▶ _RECORDS PROVIDED_
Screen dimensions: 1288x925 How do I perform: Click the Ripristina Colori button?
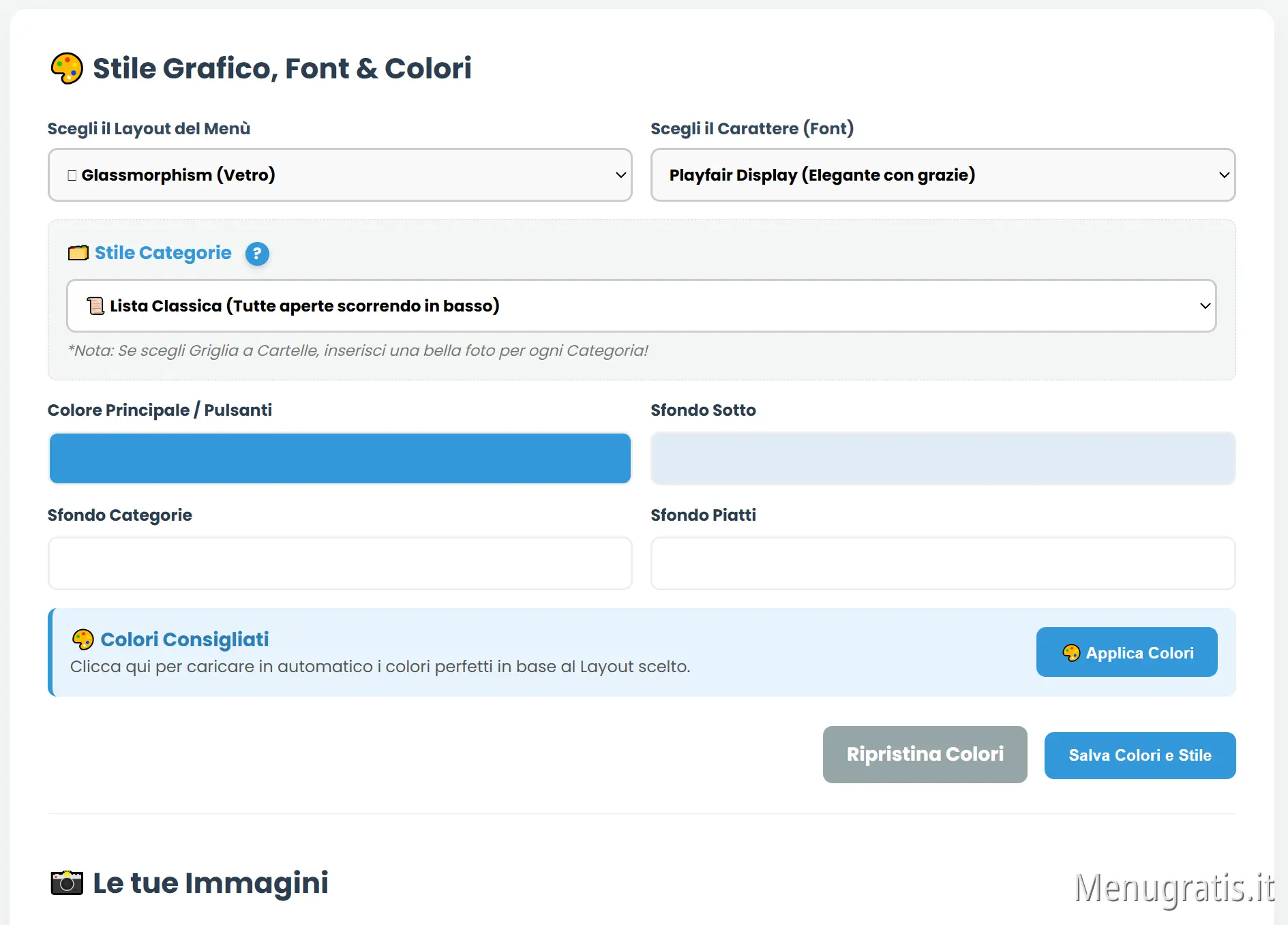[x=925, y=755]
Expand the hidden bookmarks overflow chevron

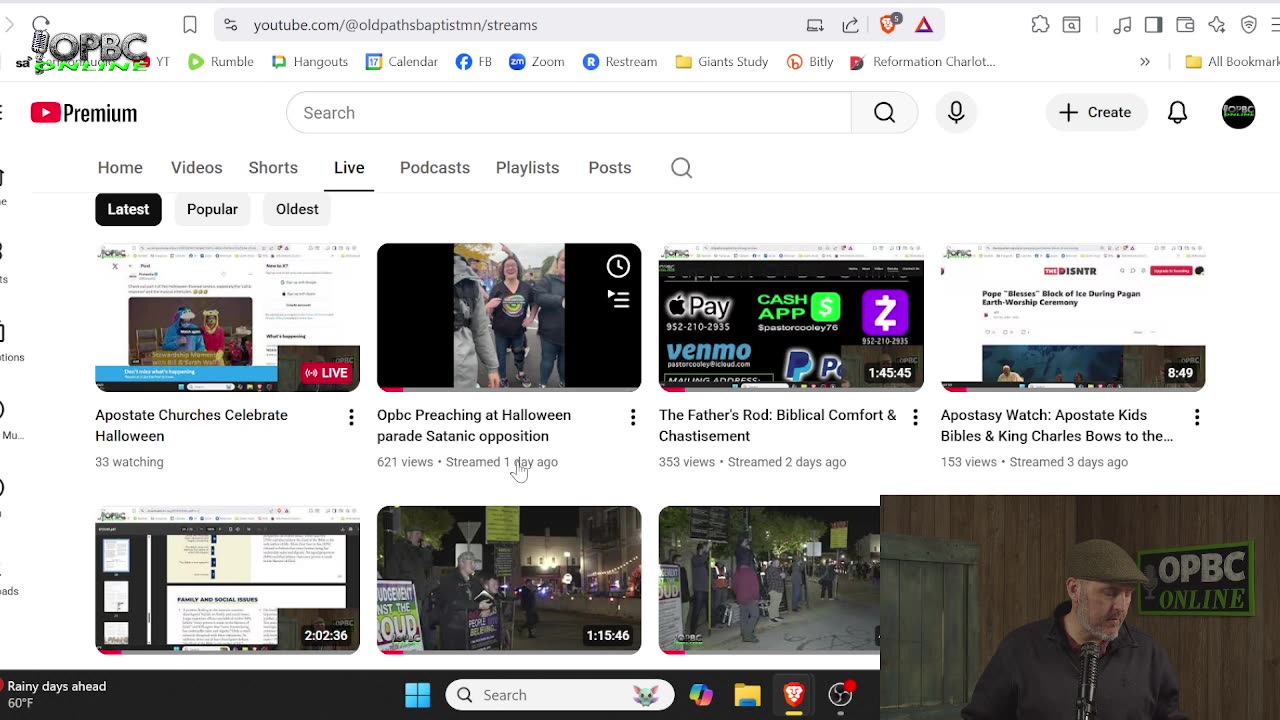[x=1145, y=62]
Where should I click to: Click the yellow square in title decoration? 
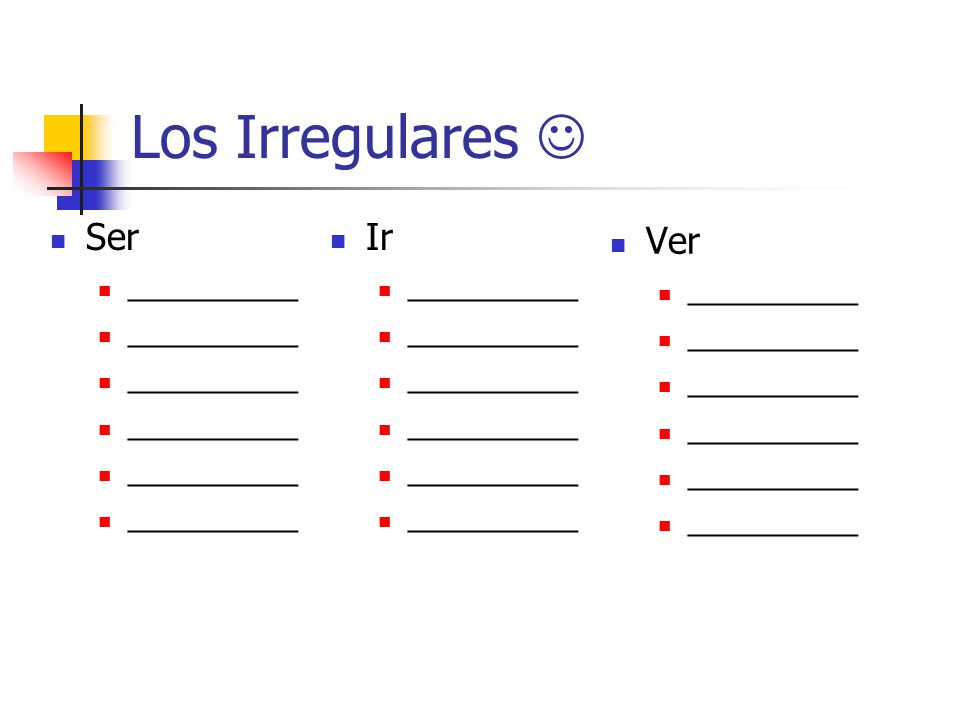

▶ _TO DO_
Leave out the pictures and repeat everything else in the records exactly.

▶ _WRITTEN ANSWER_
Screen dimensions: 1288x925 How do I perform: Click the Ripristina Colori button?
[x=925, y=755]
Expand the hidden bookmarks overflow chevron

[x=1145, y=62]
Where should I click to: Click the yellow square in title decoration? 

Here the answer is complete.